Iomega has finally done it and produced a 10-slot REV disk autoloader using its 35GB REV rigid disks. These disks, with far more effective sealing than past Zip and Jaz drives, are removable, just like tape cartridges, and ten of them surround a single drive in the 2U-high cabinet. This provides a 350GB native capacity, rising to 700GB with 2:1 compression.
It has dual Ultra-3 wide SCSI interfaces, meaning it can link to a Windows server and a NAS unit, with a 25Mbit/s burst transfer rate. CA's ARCserve backup software is included and the device could backup one to two weeks worth of data, possibly more, before fresh disks have to be installed. Options include a barcode reader and a 19-inch rackmount kit; the standard cabinet is a desktop unit.
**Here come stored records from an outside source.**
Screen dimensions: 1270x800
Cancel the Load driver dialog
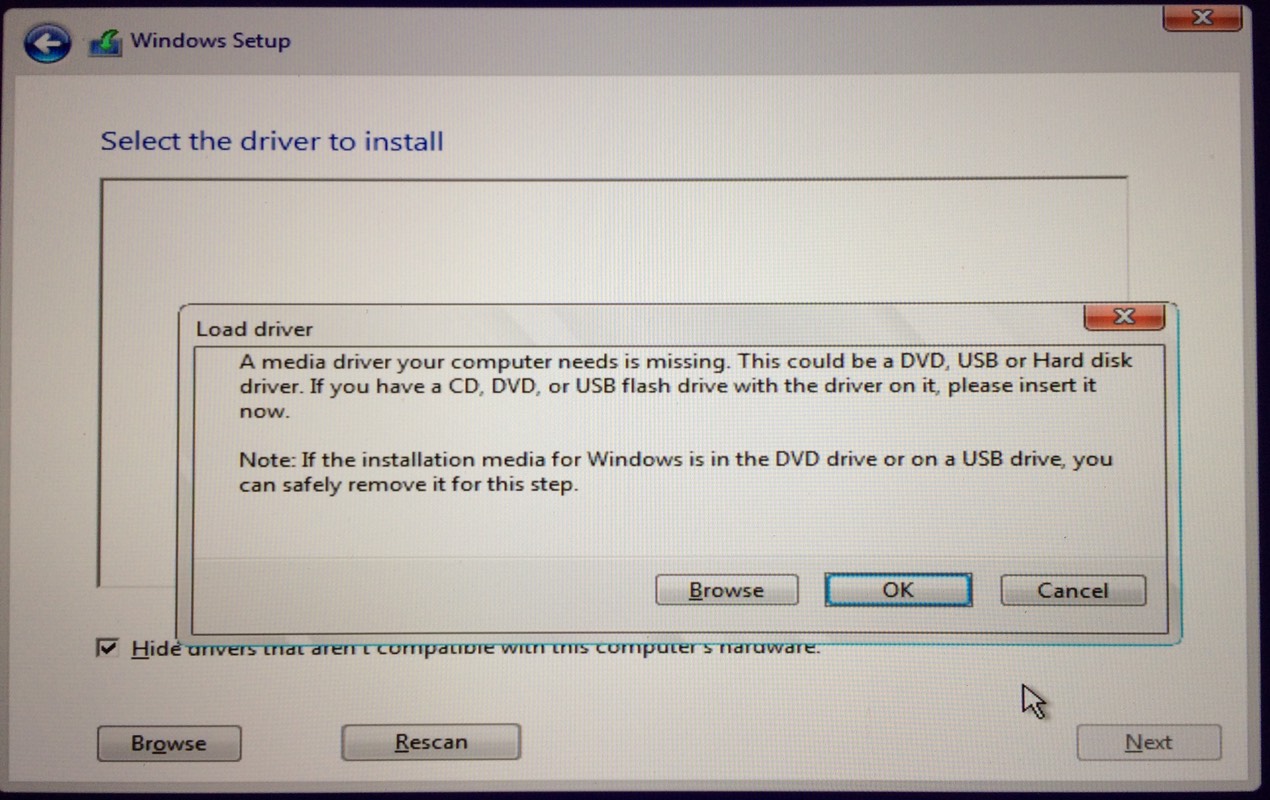[1072, 590]
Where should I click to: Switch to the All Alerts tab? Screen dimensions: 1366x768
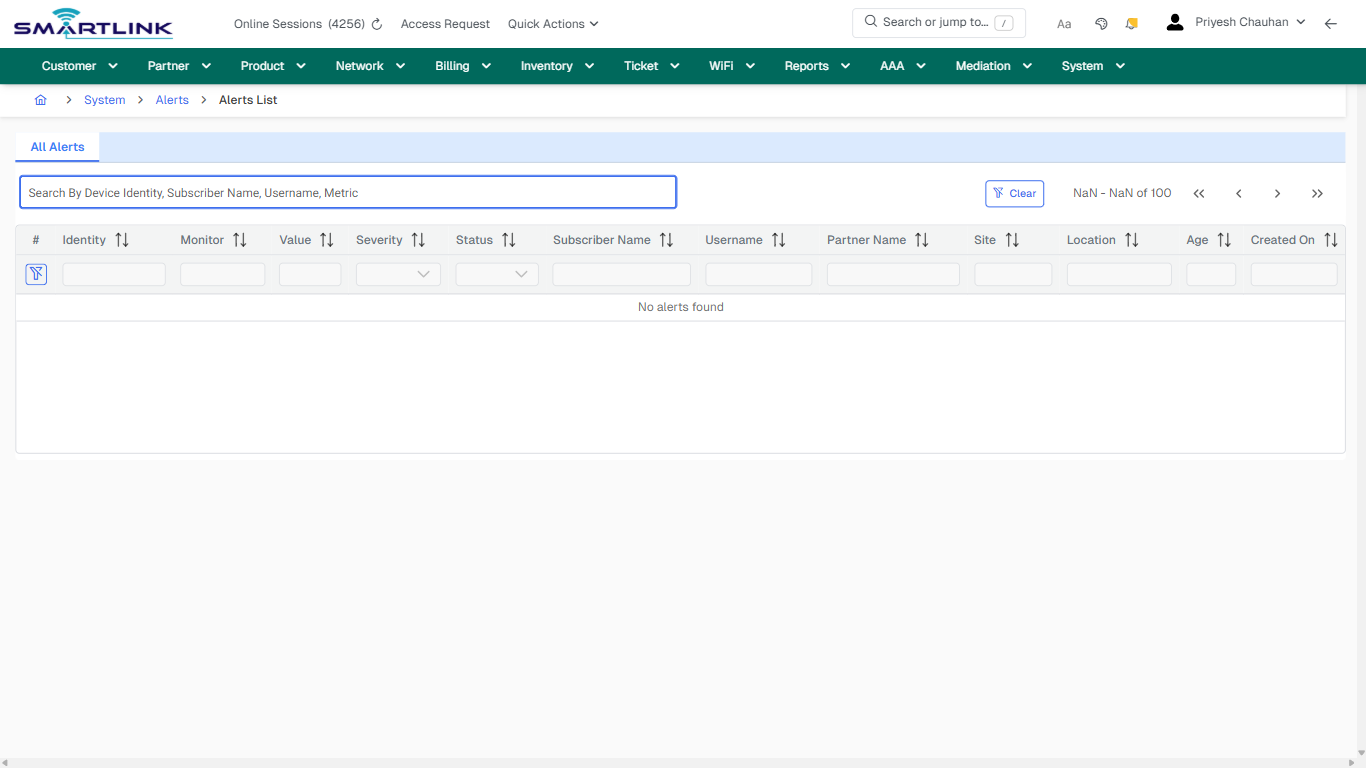click(57, 146)
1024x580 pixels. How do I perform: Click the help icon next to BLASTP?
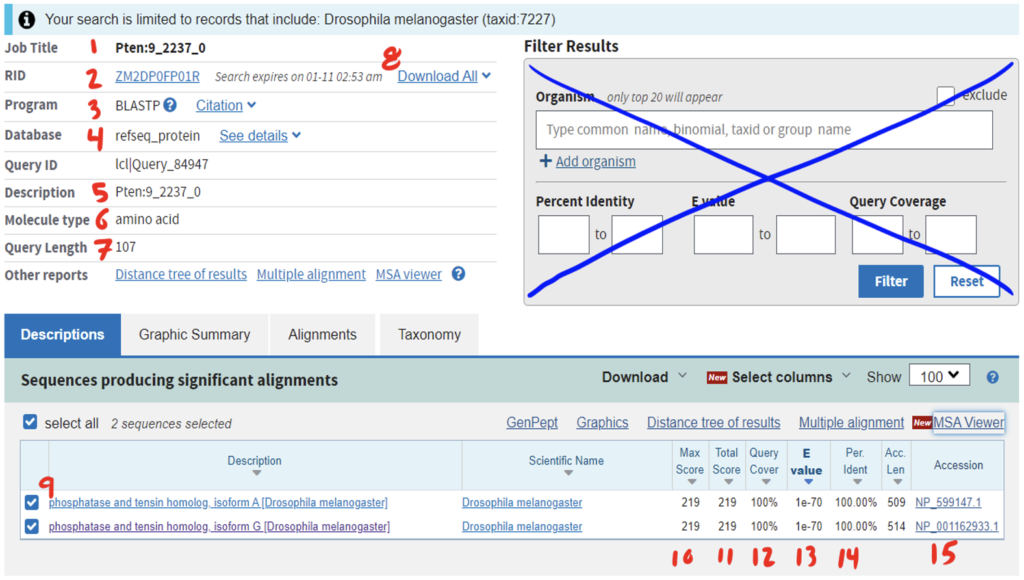[x=170, y=105]
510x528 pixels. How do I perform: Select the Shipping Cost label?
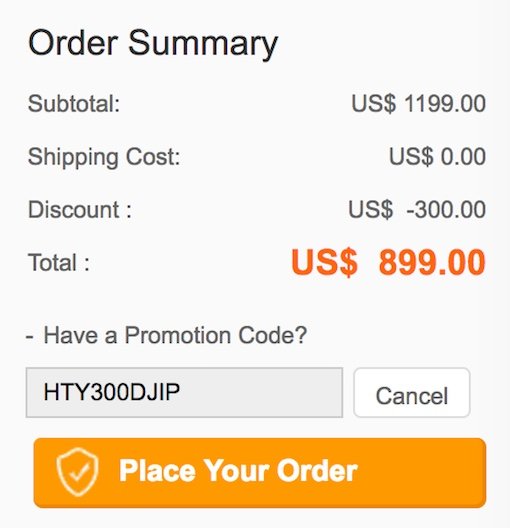[104, 157]
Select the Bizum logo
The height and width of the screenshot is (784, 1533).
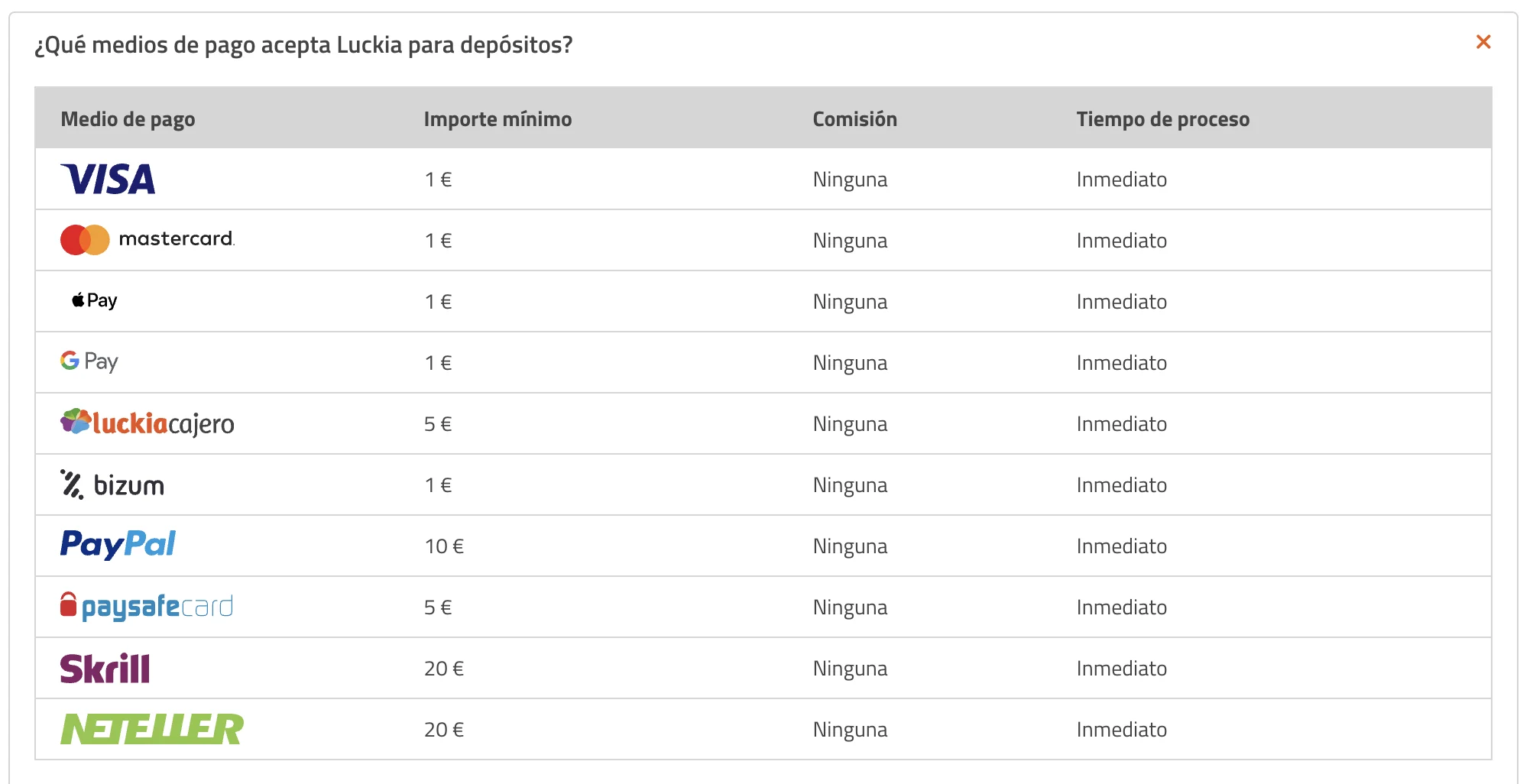[112, 484]
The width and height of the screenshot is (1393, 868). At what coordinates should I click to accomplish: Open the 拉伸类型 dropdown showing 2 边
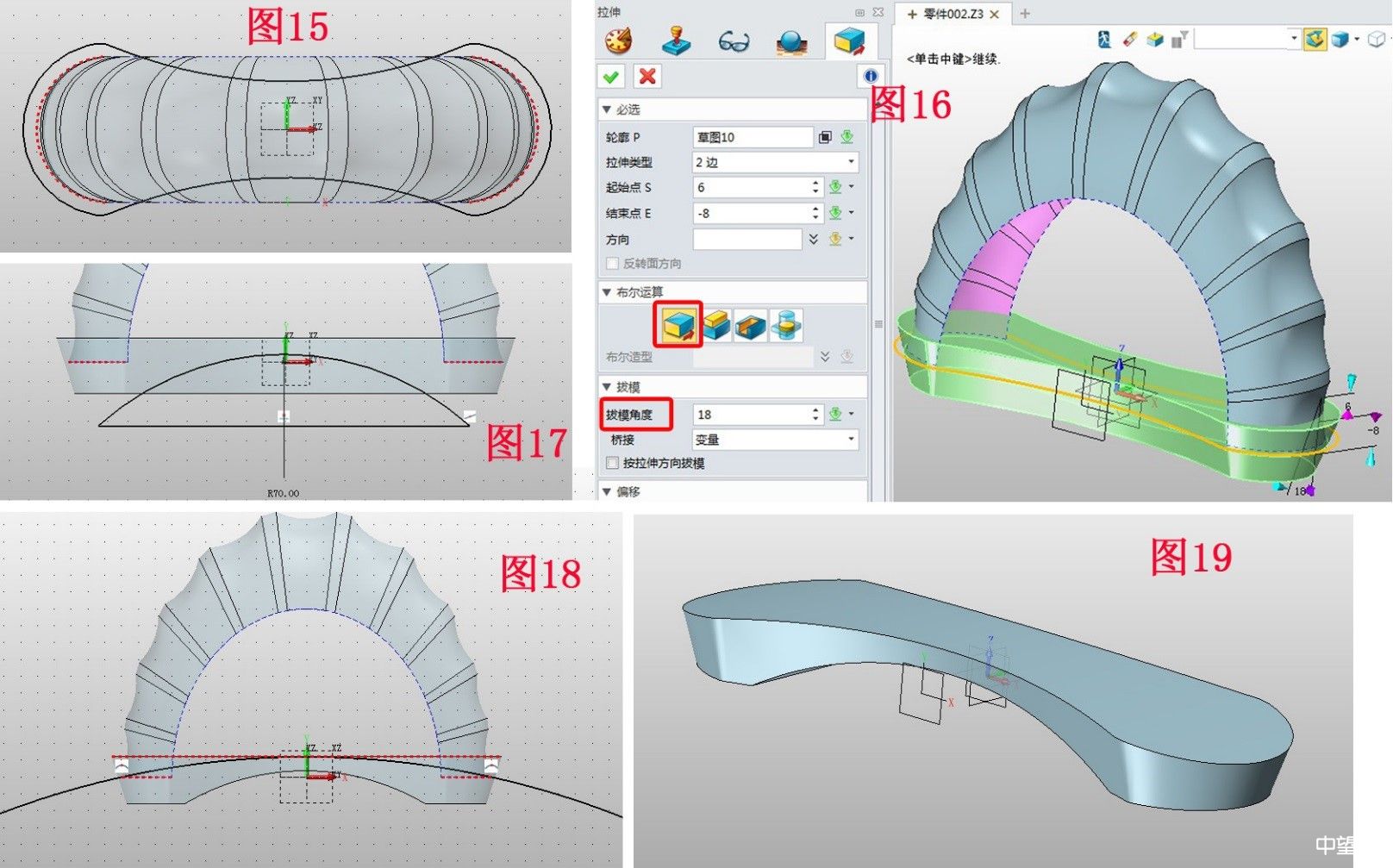(775, 162)
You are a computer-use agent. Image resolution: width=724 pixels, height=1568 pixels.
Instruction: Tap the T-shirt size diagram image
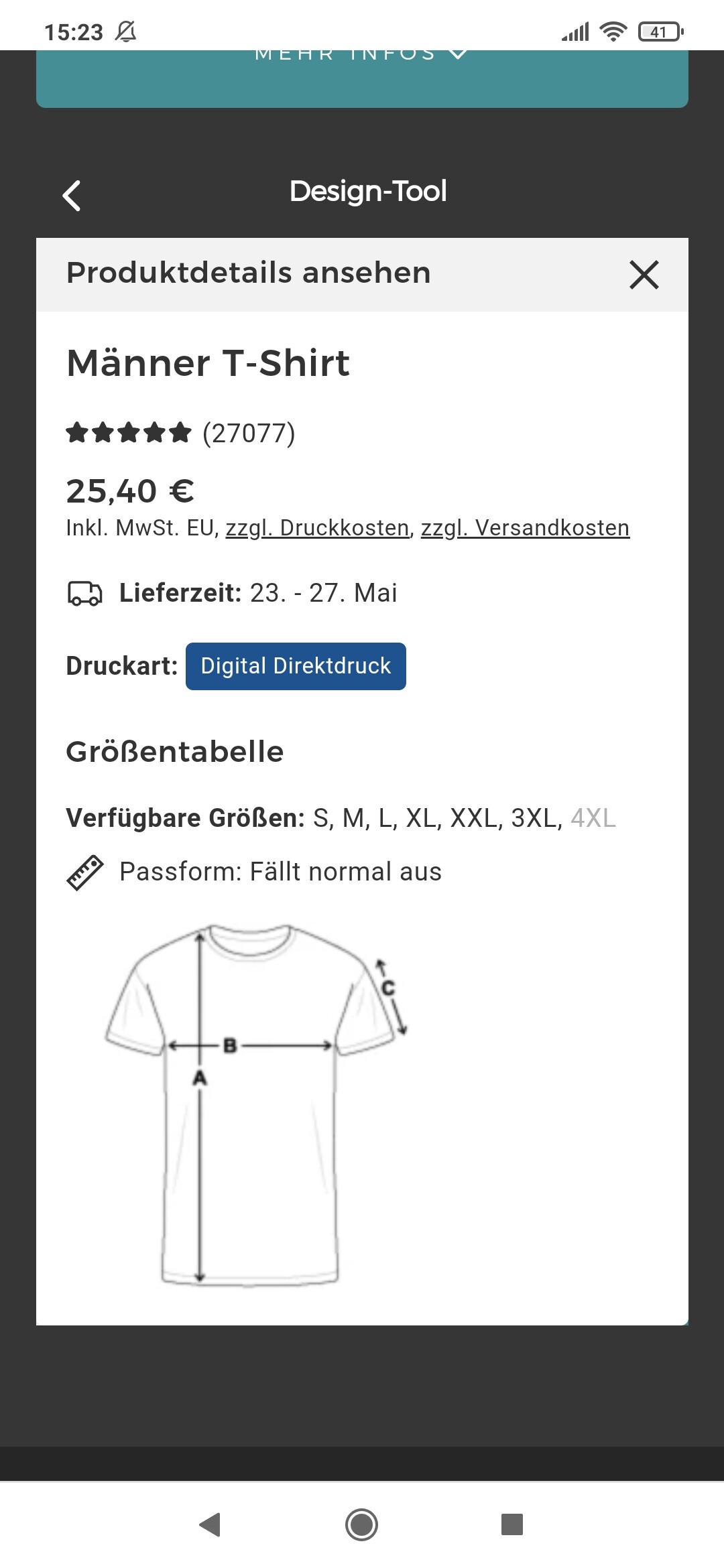(x=255, y=1106)
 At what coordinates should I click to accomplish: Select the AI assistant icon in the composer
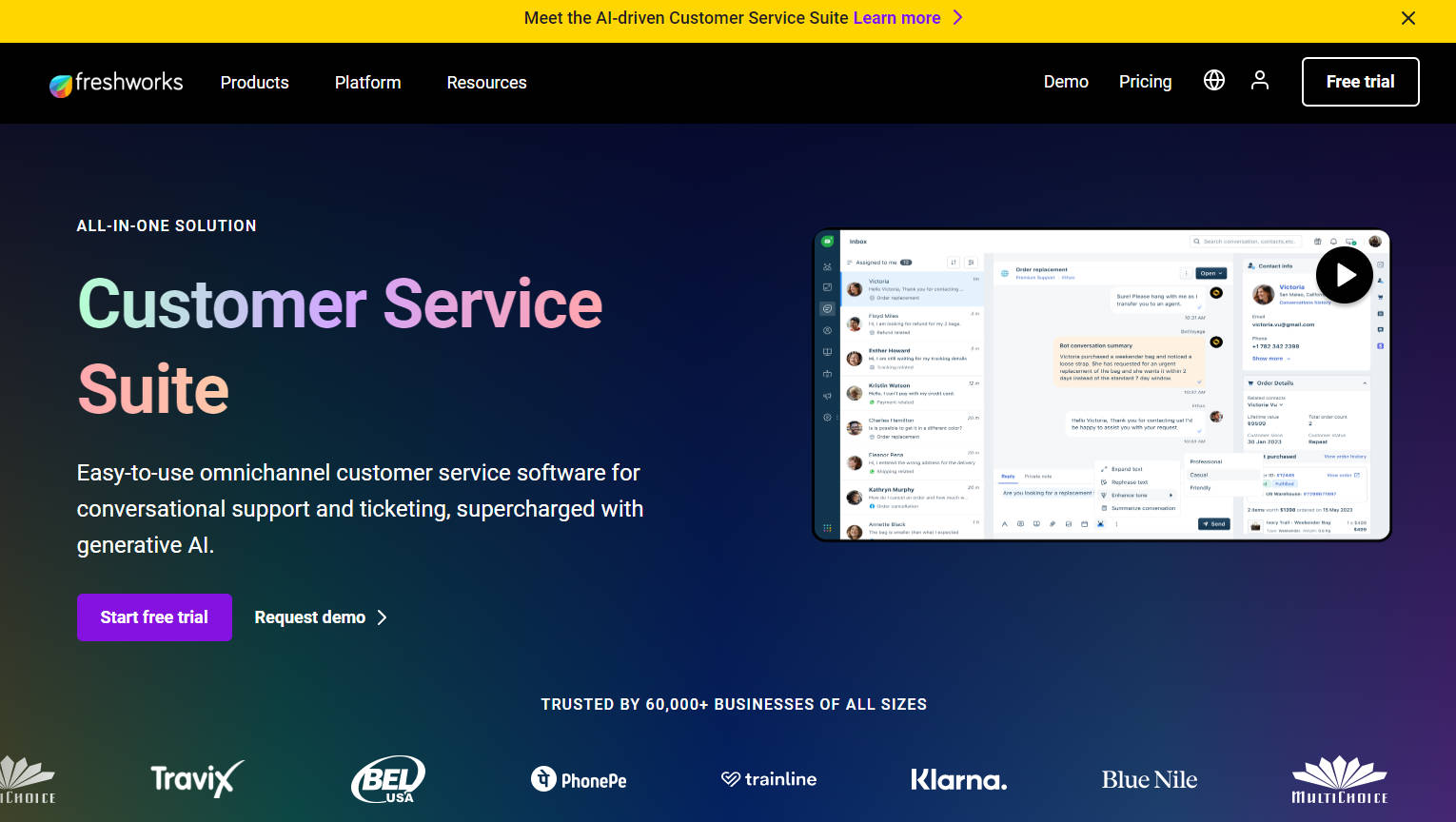1101,524
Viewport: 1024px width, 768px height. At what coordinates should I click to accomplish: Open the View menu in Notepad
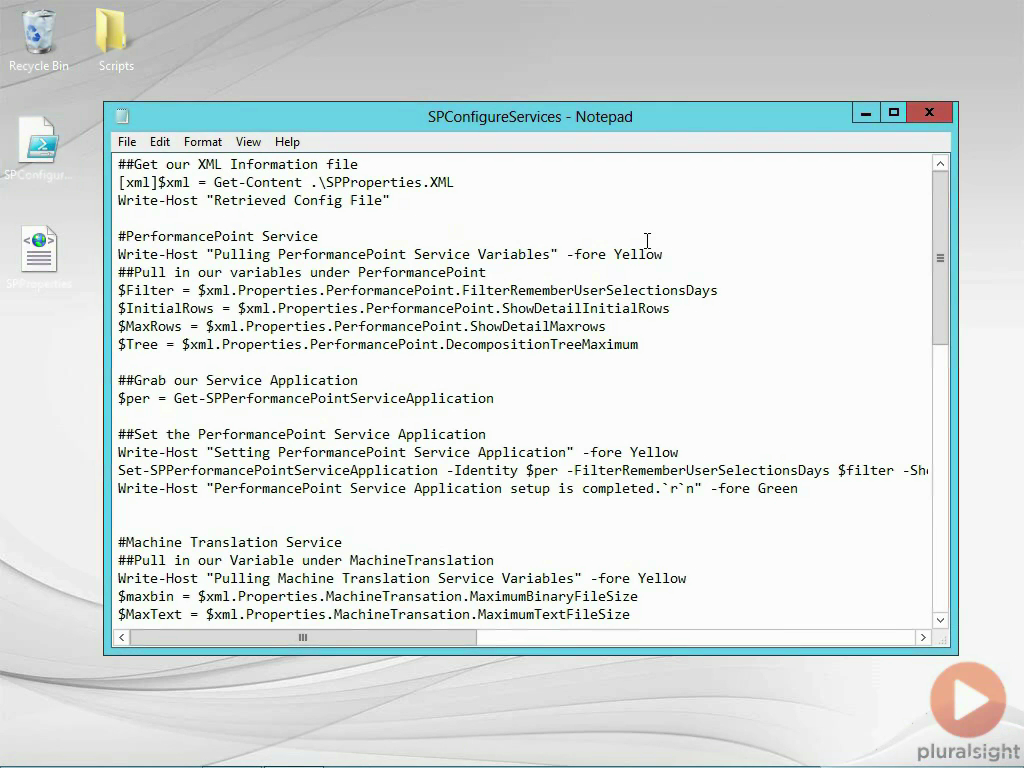[x=248, y=142]
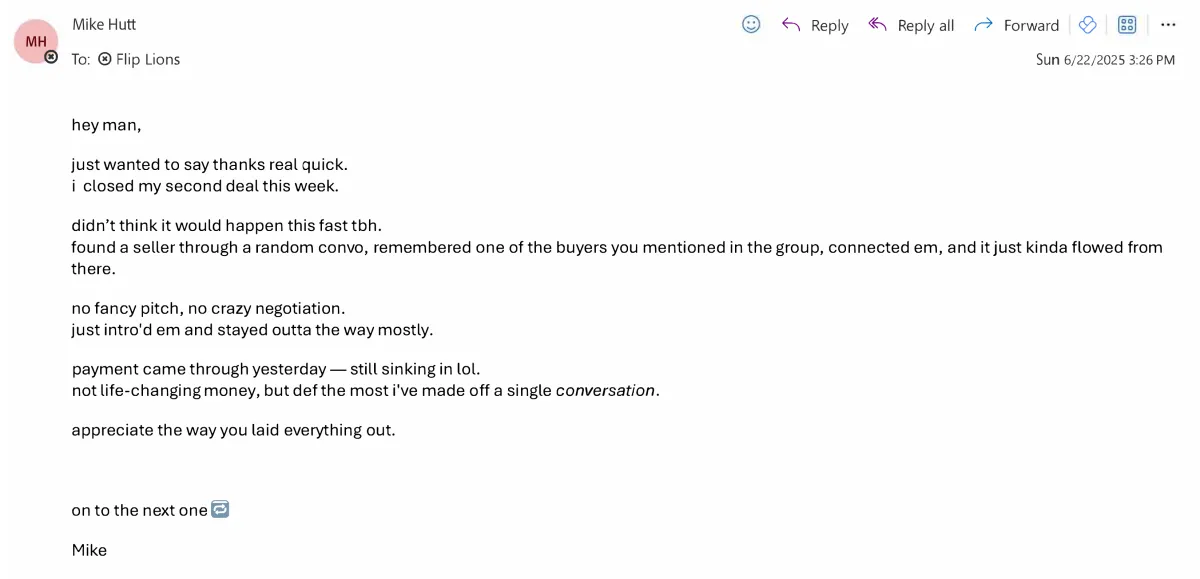
Task: Click the Reply all button
Action: tap(911, 25)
A server can boot from the device and drives are addressed by drive letter. It is nearly maintenance free thanks to automatic disk head cleaning and air filtration. Back-up is eight times faster than a DDS-4 tape unit, the company claims, and cost-of-ownership is lower. Restores from the unit are many times faster than from tape, as files can be retrieved in seconds using random access instead of the minutes required by tape with its sequential access.
Disk and autoloaders Tape-based autoloaders are also responding to the increased popularity of disk-to-disk backup as a precursor to tape backup. The rationale is that disk-based backup is much faster than tape backup, thus solving the diminishing backup window problem, and restores are also much faster. Companies such as Exabyte and Tandberg are adding disk "front ends" to their autoloaders.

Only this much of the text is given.